The predecessor of Corvinus University, the Budapest University of Economic Sciences (BUES) pioneered with the first MBA program in the Hungarian higher education system in 1992, in cooperation with the London Business School, supported by the British Know-How Fund. The university's department called Vezetőképző Intézet (Management Development Center) offered general management and specialized MBA programs, in English and in Hungarian.[Hivatkozás] Between 2001 and 2005, the university organized MBA and company management development programs under the brand ‘Budapest School of Management’. While the university picked up the name Corvinus in, the MBA unit changed its name to Corvinus School of Management as well. The school launched the country's first English language Executive MBA program and also moved to the listed cultural heritage main building of the university.

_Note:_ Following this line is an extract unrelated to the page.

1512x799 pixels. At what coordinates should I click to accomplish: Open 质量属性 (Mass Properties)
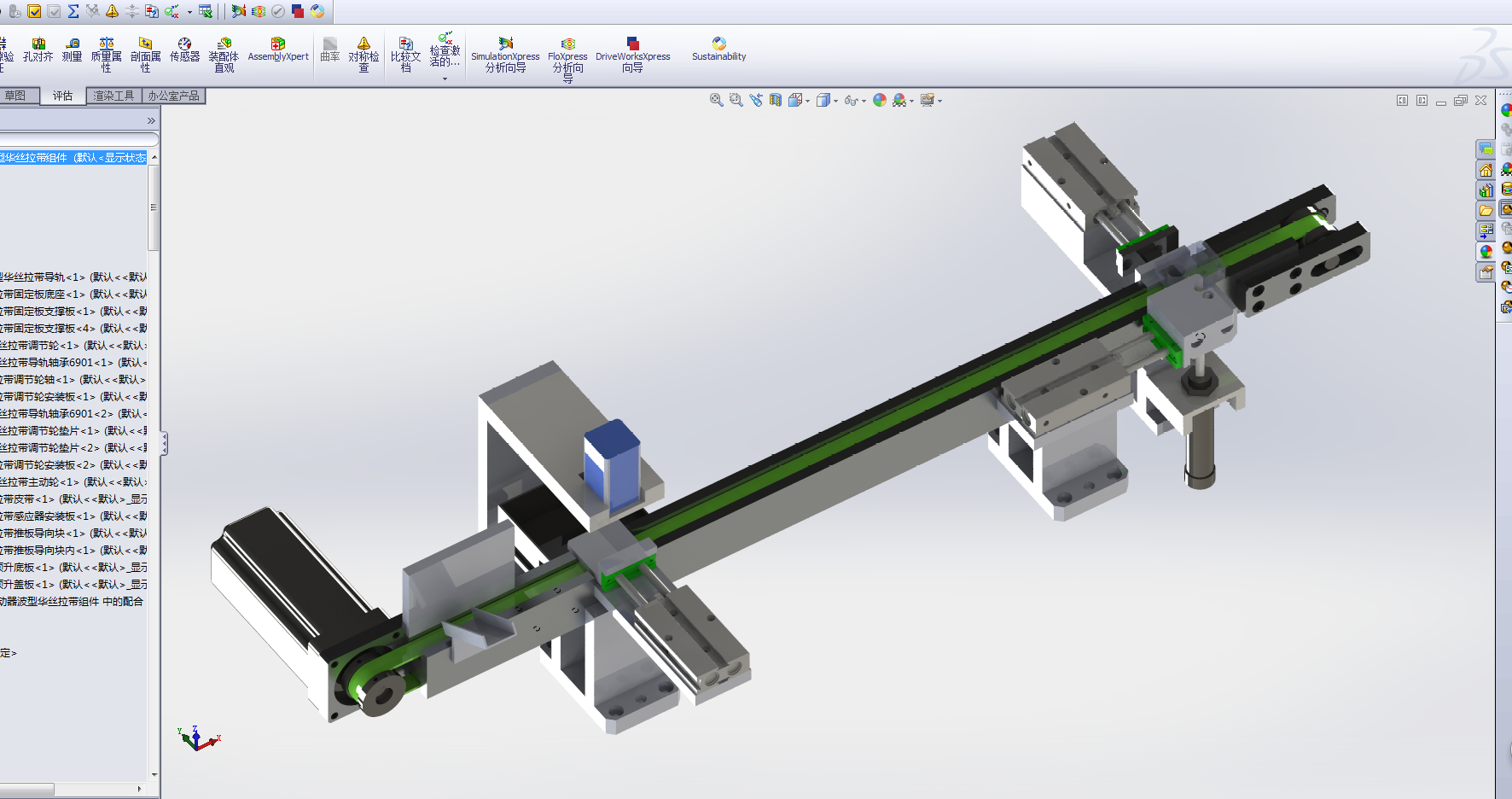[x=106, y=53]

==Structure and management==

Corvinus School of Management is an institute directly reporting to the dean of the Faculty of Business Administration. The institute is managed by the chairwoman and a six-member committee of the leading professors of the EMBA program. Corvinus School of Management has a Curatorium as an advisory board in which approx. 40 company executives and business experts are represented. The Curatorium is chaired by the British Ambassador to Budapest. Corvinus School of Management works with professors from the faculties of Corvinus University of Budapest, guest lecturers from partner universities, and business experts.

==Academic programs==
Corvinus School of Management is active in four areas of post-experience management programs.
- Executive MBA program (in English, two years, weekend format)
- Full-Time MBA (in English, two years, Bologna master's degree)
- International Programs (3–14 days residencies for foreign MBA/EMBA groups)
- In-house programs (closed or open enrolment programs tailor-made with companies in the Central and Eastern European region)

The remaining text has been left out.